* _Instrucciones de la tarea_
Indique si cada afirmación concuerda con el texto sobre el matrimonio y la familia, respondiendo sí o no y citando literalmente las palabras del texto que lo deciden.
1. La Conferencia Episcopal de Honduras instituyó el mes de agosto como tiempo para meditar sobre el matrimonio y la familia.
2. La familia ha dejado de ser el valor más apreciado en la sociedad hondureña.
3. Ser feliz y pleno en el matrimonio es una utopía.

* _Extracto seleccionado_

# # # # #

Desde hace muchos años la Conferencia Episcopal de Honduras instituyó el mes de agosto como el tiempo para meditar y tomar acciones que ayuden a consolidar al matrimonio como núcleo y la familia como célula primera que da estructura y sostén al tejido social llamado sociedad hondureña.
Es bastante probable que al insistir y centrar la atención en los fracasos matrimoniales tan dolorosos y reales creados por el estrés cotidiano, ritmos de vida acelerados, los cambios sociales que van en aumento han influido en percibir de manera distorsionada lo que en realidad acontece al interior de la célula primigenia llamada familia, al poner más el acento en las dificultades que en la plenitud de vida de un matrimonio sano que siguen trabajando y cuidando su relación a fin de llegar a buen puerto, descubriendo que el matrimonio es algo más que un contrato matrimonial.
Gracias a las familias que permanecen fieles a las enseñanzas del Evangelio, se hace creíble la belleza del matrimonio indisoluble y fiel para siempre. Y a pesar de que las palabras amor y matrimonio en la actualidad, poco a poco han ido perdiendo el prestigio social de antes y que son conceptos considerados pasados de moda, sin valor, no se puede negar que la familia sigue siendo el valor más apreciado en nuestra sociedad.
Para muchos es una fantasía o ilusión pretender resaltar al matrimonio como eje y motor del núcleo familiar, como vocación de un amor adulto y responsable entre dos; una vocación a la que responde la mayoría de los hombres y mujeres que ven en el matrimonio y la familia una forma de disfrute de la felicidad plena; una felicidad tejida con las dificultades propias de la vida humana, una relación entre el hombre y la mujer que refleja el amor de Dios de manera completamente especial; un vínculo conyugal que asume una dignidad divina e incalculable; pero la experiencia de muchísimas parejas da pie a insistir y destacar que ser feliz y pleno es posible y que no es una utopía.

# # # # #

* _Material proporcionado_
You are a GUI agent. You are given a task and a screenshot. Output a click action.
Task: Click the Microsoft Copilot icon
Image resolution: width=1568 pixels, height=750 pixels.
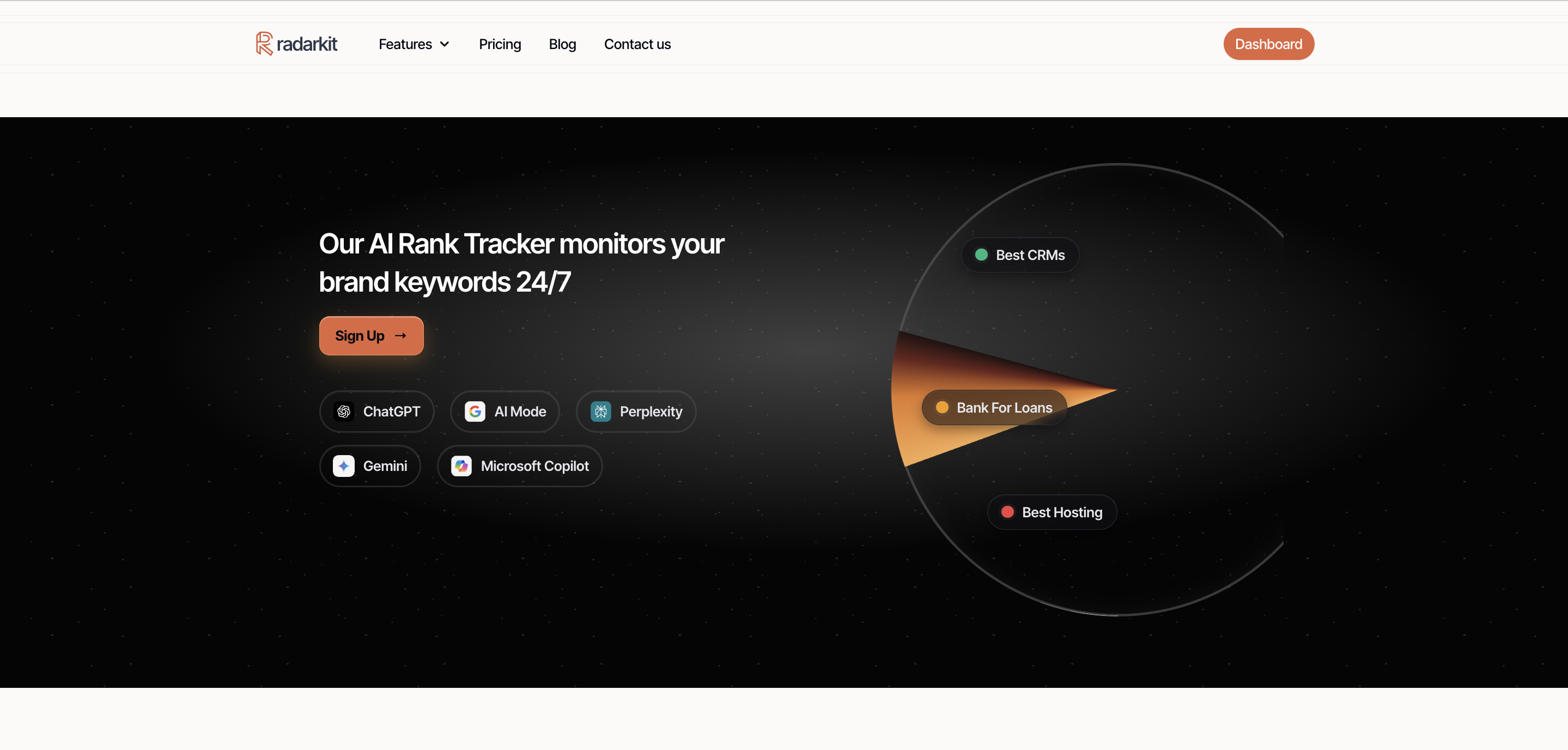(461, 465)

# # # # #

* _Solución del problema_
1. Sí: «la Conferencia Episcopal de Honduras instituyó el mes de agosto como el tiempo para meditar y tomar acciones que ayuden a consolidar al matrimonio como núcleo y la familia»
2. No: «no se puede negar que la familia sigue siendo el valor más apreciado en nuestra sociedad»
3. No: «ser feliz y pleno es posible y que no es una utopía»